① 「点」での測定による限界と状態判断の難しさ
従来の主流であったレーザー温度計は、狙ったスポットの温度を瞬時に測定できる便利なツールです。しかし、これはあくまで「点(スポット)」の測定に過ぎません。 例えば、数メートルから数十メートルに及ぶ配管ラインにおいて、一部分だけをピンポイントで測定しても、配管全体の熱の広がりや温度分布を把握することは不可能です。「測定したポイントは正常な温度だが、そこから数十センチずれた場所で詰まりが発生している」といったケースでは、異常を見落としてしまうリスクが常に付きまとっていました。設備全体の状態を正確に判断するには、点で測る従来の方法では限界があったのです。
② 作業者の「経験と感覚」への依存(技術承継の壁)
触診やレーザー温度計のデータをどう解釈するかは、最終的には作業者の「経験」や「感覚」に委ねられる場面が少なくありませんでした。 ベテラン作業者であれば、「この季節でこの触り心地なら、内部の蒸気はしっかり通っている」「いつもより少しぬるいから異常の兆候だ」といった精度の高い推測が可能ですが、若手や経験の浅い作業者ではその微小な変化に気づくことができません。結果として、作業者によって判断結果にバラつきが生じ、点検の品質が属人化するという課題を抱えていました。また、こうした感覚的なノウハウは言語化・数値化しにくいため、次世代への技術承継を阻む大きな壁にもなっていました。
③ 高温設備への接触に伴う「安全上のリスク」
安全第一が叫ばれる現代のモノづくり現場において、最も見過ごせなかったのが「火傷(やけど)のリスク」です。 蒸気ラインや高温のプロセス配管は、時に100℃から200℃を超える高温になります。レーザー温度計を使う場合でも、測定箇所に近づく必要があったり、狭所での作業中に誤って周囲の高温配管に接触してしまったりする危険性が常に潜んでいます。定量的かつ安全に、リスクを冒さずに温度を測定できる仕組みづくりが強く求められていました。
なぜ「FLIR Edge」なのか? 機器選定の理由と概要
これらの課題を抜本的に解決するため、私たちが注目したのが「サーモグラフィ(熱画像)技術」です。温度を数値として捉えるだけでなく、「熱を視覚化(画像化)」することで、誰が見ても一目で異常がわかる環境を作ろうと考えました。
数あるサーモカメラの中から、今回私たちが選定したのが、携帯型サーモカメラ「FLIR Edge(フリアー・エッジ)」です。

スマートフォンやタブレットとワイヤレス(Wi-Fi/Bluetooth)で接続し、モバイル端末の画面を高性能なモニターとして活用する、新世代の超コンパクト熱画像カメラです。私たちが数ある業務用サーモグラフィの中から、あえてこの「FLIR Edge」を選んだのには、主に4つの理由があります。
1) スマートフォンとのワイヤレス連携による圧倒的な操作性
従来の業務用サーモグラフィは、カメラ本体にディスプレイや操作ボタンが一体化しているものが多く、機器自体が大きく重くなりがちでした。

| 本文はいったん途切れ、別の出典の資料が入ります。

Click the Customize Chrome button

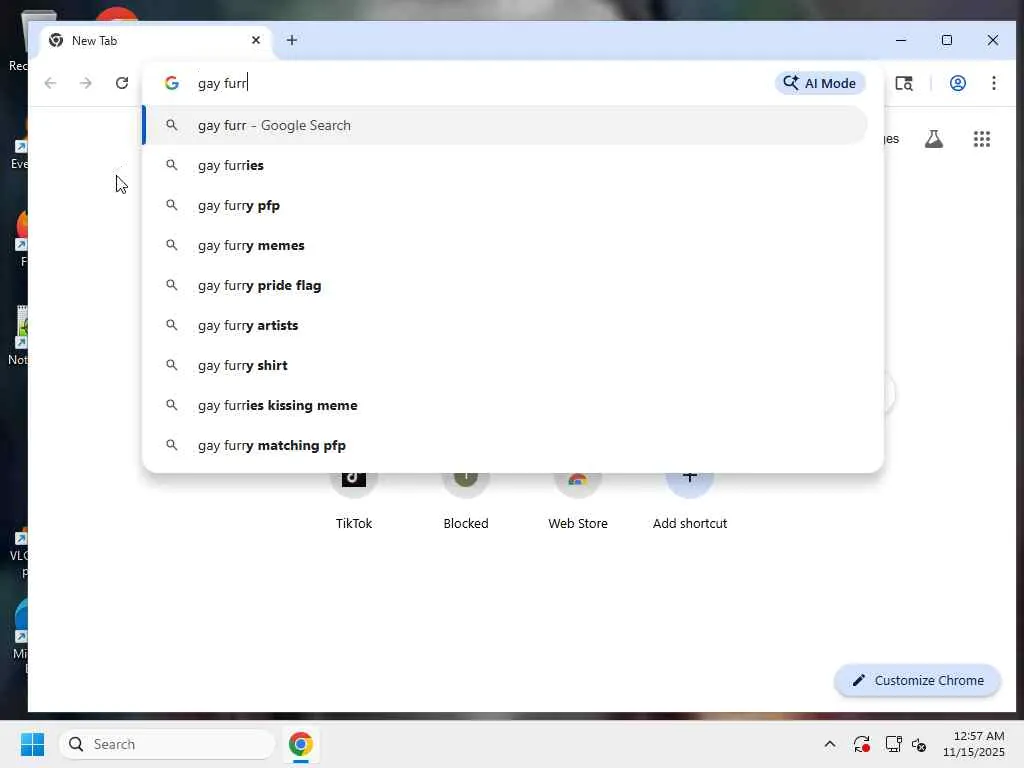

一方、FLIR Edgeはスマートフォンの専用アプリとワイヤレスで連動するため、カメラ本体には余計な画面がありません。スマホの高性能なディスプレイをそのまま利用できるため、画面が見やすく、タッチパネルによる操作も直感的で、スマートフォンの操作に慣れた現代の作業者にとって非常に馴染みやすいものでした。

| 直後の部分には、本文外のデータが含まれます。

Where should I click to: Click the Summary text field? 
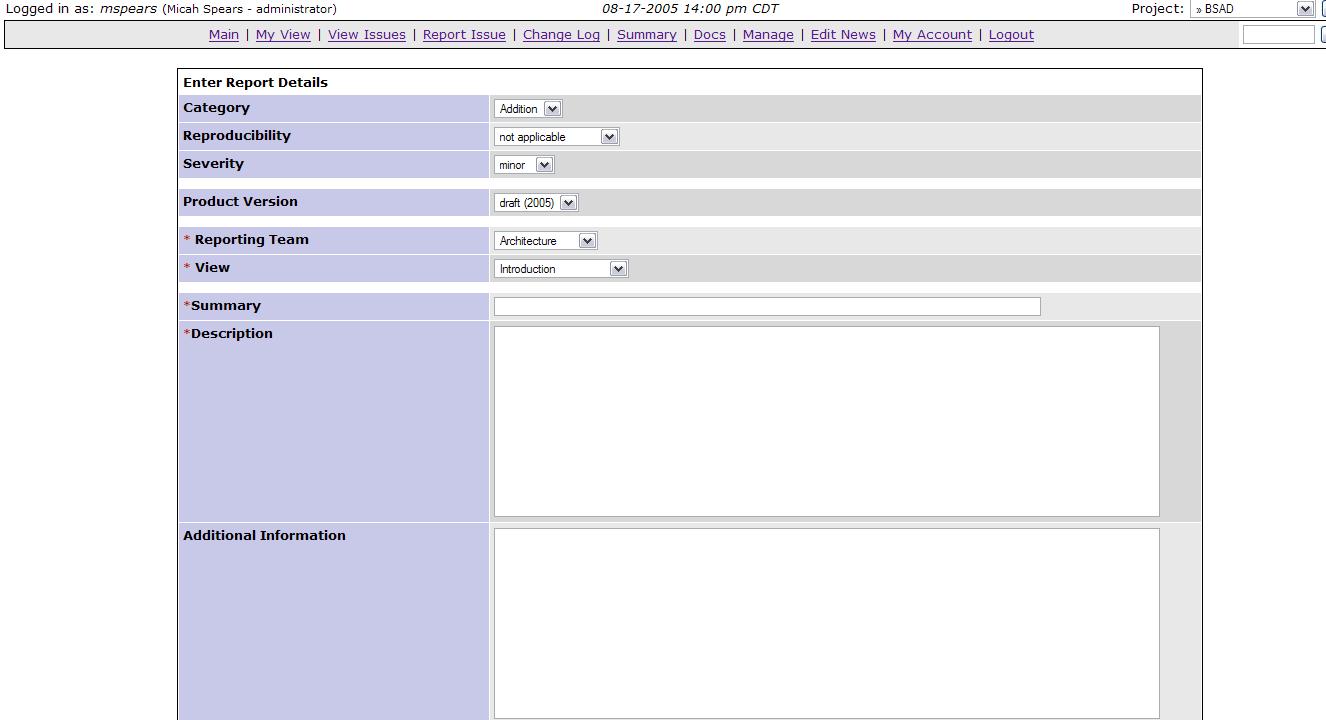(767, 307)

2) 現場での携行性を極めたコンパクト設計と柔軟な撮影スタイル
頑丈なクリップ一体型のデザインを採用しており、スマートフォンに直接取り付けて一体型カメラのように使うこともできれば、カメラだけを片手に持ち、もう片方の手のスマホ画面で確認するという「セパレートスタイル」での測定も可能です。

このセパレートスタイルにより、配電盤の奥まった箇所や、人間が頭を入れにくい狭い隙間配管など、従来の形状では測定が困難だった場所でも、カメラを持つ手を伸ばすだけで安全かつ容易に熱画像を取得できるようになりました。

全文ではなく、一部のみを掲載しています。